Trust in COVID Tracer app needs to be built to see sufficient uptake - Anna Brown

The rapid identification, tracing and isolation of cases of COVID-19 is imperative to stamping out the virus - but as health officials drive home the message that contact tracing is essential to New Zealand's continued success, the voice of the people is getting lost, says associate professor Anna Brown.

"I think because the Government are having to work at speed, they [are] forgetting about the very important and transparent public engagement that's needed for high trust in Government and the things they do," Brown, who is the director of research unit Toi Aria: Design for Public Good at Massey University, told Magic Talk's Sunday Cafe host Roman Travers.

In May, the Government launched the NZ COVID Tracer app for New Zealanders to record their locations via QR codes supplied by various businesses. The app, described as a "digital diary" by the Ministry of Health, stores the user's location history and allows health officials to quickly trace possible contacts of a future infection or outbreak. The data is deleted after 31 days. 

However, the app has been met with mixed reviews, with many complaining of registration issues, a clunky format and problems with scanning QR code posters. It has also attracted criticism in the form of privacy concerns, with many New Zealanders unsure if their data is secure. 

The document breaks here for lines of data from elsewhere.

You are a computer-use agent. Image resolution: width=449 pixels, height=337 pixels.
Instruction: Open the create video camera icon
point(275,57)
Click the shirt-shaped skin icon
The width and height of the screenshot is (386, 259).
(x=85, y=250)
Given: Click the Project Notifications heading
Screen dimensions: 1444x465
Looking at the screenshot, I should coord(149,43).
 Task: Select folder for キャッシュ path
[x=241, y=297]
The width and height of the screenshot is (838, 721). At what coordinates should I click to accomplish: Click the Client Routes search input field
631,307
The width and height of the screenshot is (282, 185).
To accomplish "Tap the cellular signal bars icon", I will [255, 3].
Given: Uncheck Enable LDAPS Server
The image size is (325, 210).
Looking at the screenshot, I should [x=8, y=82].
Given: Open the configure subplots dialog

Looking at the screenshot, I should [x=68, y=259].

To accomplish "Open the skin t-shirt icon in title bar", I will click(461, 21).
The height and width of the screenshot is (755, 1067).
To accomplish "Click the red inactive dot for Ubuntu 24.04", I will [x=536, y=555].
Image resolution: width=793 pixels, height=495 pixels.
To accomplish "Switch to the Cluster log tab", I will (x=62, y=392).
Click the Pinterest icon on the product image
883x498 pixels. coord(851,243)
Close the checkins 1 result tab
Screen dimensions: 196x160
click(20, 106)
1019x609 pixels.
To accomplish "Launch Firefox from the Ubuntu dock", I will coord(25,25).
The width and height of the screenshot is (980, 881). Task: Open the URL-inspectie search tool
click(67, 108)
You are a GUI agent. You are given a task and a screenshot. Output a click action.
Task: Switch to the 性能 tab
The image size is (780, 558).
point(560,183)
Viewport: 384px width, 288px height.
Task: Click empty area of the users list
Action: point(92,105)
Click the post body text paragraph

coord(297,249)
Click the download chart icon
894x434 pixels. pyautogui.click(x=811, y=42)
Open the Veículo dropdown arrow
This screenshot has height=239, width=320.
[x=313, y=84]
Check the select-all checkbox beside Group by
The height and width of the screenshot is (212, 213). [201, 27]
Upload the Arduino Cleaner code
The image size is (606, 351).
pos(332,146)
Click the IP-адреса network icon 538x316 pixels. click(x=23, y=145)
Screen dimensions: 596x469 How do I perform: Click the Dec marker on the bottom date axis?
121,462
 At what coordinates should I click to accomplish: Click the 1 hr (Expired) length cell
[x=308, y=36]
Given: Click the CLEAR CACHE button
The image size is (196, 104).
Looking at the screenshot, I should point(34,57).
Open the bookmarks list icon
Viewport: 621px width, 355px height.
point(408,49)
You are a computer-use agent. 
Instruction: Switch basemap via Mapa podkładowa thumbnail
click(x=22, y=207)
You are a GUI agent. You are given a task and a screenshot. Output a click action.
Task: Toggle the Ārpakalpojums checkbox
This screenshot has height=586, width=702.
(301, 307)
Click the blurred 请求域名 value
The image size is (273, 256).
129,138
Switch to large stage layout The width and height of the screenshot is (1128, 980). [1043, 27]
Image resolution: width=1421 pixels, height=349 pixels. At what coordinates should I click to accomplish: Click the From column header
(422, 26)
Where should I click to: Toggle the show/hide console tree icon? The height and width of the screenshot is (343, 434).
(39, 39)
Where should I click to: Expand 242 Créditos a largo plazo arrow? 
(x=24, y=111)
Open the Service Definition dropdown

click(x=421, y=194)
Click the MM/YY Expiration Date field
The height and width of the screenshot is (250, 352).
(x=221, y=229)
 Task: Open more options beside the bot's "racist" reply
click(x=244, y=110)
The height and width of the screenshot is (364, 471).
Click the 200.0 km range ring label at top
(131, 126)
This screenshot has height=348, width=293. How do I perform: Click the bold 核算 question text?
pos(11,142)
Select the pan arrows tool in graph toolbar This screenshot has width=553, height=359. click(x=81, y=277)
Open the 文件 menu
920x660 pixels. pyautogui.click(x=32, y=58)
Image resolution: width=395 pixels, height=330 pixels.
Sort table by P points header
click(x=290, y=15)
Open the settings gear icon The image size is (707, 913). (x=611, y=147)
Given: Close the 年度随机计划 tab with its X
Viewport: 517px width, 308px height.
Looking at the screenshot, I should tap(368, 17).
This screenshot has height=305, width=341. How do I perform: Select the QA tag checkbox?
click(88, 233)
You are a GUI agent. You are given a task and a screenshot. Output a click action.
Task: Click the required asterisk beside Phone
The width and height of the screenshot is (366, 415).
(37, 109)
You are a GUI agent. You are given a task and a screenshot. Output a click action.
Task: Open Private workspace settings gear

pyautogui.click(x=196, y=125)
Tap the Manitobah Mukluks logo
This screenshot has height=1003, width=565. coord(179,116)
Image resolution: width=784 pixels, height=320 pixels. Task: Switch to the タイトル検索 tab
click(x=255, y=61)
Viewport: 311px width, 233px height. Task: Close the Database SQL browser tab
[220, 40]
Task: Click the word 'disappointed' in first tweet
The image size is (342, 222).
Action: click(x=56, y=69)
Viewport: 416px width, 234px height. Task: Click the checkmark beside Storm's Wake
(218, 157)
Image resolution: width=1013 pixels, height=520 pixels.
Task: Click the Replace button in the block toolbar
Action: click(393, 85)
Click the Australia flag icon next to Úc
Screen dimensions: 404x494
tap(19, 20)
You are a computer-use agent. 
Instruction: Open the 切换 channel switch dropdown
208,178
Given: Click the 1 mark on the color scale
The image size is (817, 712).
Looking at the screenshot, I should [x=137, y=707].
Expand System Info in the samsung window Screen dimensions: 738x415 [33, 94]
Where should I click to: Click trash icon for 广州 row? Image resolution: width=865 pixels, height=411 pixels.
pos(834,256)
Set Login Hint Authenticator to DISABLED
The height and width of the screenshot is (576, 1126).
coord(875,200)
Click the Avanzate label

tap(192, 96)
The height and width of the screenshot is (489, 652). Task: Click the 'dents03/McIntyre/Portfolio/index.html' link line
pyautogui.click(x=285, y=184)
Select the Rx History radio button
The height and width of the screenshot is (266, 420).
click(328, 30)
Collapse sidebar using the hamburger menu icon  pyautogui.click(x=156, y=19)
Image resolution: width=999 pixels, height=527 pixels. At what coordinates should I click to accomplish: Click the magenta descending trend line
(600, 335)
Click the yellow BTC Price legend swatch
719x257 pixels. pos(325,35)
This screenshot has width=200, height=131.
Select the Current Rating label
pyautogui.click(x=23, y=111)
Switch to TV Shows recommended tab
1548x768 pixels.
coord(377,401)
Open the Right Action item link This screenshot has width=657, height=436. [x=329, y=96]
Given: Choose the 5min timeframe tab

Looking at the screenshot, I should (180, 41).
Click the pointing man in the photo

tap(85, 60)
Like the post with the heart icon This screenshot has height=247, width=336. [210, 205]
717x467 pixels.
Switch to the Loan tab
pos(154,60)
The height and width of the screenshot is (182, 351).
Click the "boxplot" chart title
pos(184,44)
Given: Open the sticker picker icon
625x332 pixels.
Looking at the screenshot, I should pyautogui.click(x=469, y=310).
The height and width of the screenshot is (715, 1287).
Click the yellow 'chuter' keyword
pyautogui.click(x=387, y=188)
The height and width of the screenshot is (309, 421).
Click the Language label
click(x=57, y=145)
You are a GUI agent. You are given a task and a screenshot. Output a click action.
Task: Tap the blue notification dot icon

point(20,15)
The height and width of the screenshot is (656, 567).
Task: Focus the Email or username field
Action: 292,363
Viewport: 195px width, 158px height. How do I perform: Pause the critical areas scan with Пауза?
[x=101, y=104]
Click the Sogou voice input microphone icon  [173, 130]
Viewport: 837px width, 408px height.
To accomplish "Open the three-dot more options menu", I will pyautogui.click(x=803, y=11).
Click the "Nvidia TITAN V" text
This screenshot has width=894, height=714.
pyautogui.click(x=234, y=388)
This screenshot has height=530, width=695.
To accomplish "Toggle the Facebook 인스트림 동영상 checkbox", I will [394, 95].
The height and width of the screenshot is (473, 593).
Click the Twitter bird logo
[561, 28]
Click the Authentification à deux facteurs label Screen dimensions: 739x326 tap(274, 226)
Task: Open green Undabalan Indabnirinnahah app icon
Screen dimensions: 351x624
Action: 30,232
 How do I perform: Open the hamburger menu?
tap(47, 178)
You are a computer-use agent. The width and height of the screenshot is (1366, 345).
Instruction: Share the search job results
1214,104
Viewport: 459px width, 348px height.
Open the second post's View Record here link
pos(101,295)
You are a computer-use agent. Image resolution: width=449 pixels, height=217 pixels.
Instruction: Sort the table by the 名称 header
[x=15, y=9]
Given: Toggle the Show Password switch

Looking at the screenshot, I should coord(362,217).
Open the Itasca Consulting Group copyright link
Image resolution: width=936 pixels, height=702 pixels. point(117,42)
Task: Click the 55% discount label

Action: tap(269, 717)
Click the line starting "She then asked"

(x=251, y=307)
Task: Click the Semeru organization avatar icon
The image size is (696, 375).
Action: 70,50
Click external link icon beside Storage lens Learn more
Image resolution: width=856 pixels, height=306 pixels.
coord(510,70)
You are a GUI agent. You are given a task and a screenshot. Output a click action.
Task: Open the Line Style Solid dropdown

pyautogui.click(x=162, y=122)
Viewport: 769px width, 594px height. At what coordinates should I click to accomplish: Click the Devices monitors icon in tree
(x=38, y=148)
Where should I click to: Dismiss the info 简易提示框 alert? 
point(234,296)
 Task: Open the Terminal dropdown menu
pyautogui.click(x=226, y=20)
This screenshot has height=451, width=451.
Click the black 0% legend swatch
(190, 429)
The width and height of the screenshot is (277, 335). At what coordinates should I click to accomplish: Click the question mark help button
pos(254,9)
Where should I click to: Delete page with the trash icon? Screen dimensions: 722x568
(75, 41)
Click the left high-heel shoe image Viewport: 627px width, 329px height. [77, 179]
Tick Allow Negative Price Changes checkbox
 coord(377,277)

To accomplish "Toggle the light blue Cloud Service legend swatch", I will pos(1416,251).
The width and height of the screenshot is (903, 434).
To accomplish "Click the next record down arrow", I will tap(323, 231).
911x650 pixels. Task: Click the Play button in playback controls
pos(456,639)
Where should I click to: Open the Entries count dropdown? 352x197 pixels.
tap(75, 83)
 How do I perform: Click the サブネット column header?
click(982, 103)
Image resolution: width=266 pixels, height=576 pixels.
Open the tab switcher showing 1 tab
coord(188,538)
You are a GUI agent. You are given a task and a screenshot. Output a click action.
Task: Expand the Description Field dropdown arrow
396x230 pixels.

As nations around the world work at pace to develop and deploy new digital technologies amid the pandemic, Brown believes public trust must also be built at speed - otherwise apps will not have enough users to be effective. 

"New Zealanders really want to know that they can trust that this app works... that the intended result of the app can happen. They want to have evidence that the value is high. They want to be able to articulate their needs, requirements and concerns... that's sometimes lost in these processes. They want to have their questions answered and their issues assured."

On Saturday, a working paper titled 'Digital Contact Tracing for COVID-19: A Primer for Policymakers' was released by The Centre for Social Data Analytics at the Auckland University of Technology and the Institute for Social Science Research at the University of Queensland. The paper highlights the need for digital contract tracing solutions to have exceptional speed, high take-up rates and demonstrable value. 

A high uptake of users is essential for the app's success 

As a contributor to the research, Brown says without significant uptake, digital contact tracing is close to useless. For these measures to work, roughly 60 percent of the population should be utilising the technology - as of Sunday, 517,000 New Zealanders - roughly 10.6 percent of the population - have registered for the app. In Australia, roughly six million people have downloaded the government's contact tracing equivalent to date - a far cry from the official aim of a 40 percent uptake. 

"For this to work really well you need a really, really high uptake, which has proven difficult around the world... so how do we do that? You need a high uptake, you need high trust - you need to know it works. Those things are not straightforward to do all together and at speed," Brown told Travers. 

"It's less than ideal if you don't have uptake. It enables people to feel they are safe, but it needs to be more than feeling - there needs to be evidence and ideally an impact evaluation, to allow people to judge there is valuable impact for these tools... I still think for us to trust that technology will be used in useful ways, we need to know the processes are working."

The research also found users had concerns about equity and fairness, with Brown noting  the importance of safety for all demographics. As a percentage of Kiwis are without smartphone access, there are people who are excluded from digital contact tracing efforts. 

Privacy is an undeniable concern

Brown noted that New Zealanders want to know why their data is being collected; where it is being used; how it is being shared; who will benefit from it; how it will be provided to others; whether it's secure; if they can be anonymous; if they can see, correct and delete data, particularly if it's wrong; whether they will be asked for consent; and that their data will not be sold. 

"These are general concerns. Privacy is just one of those things, but it's that holistic view of all these things together with a clear purpose for the use of the data and the technology, that means people will have maximised trust and will want to use technology for a public good."

Another worry is that many New Zealanders lack a sound understanding of manual contact tracing and what it entails, according to the research, which means the use of automatic contact tracing apps will prove problematic. Brown says clear messaging around the technology is essential to ensuring Kiwis are educated on the process, which in turn will increase public trust in the measure. 

The research also identified the risk of social stigmatisation as a concern, if the app data were used to alert people of identifiable positive cases or high-risk areas.

The paper is calling on the Government to launch an impact evaluation on COVID-19 apps that will enable the public to judge the value of a tool before they commit to using it, Brown says. 

The researchers believe the transparency will increase levels of trust in the Government as well as uptake, meaning the effectiveness of the digital contact tracing efforts will also be improved.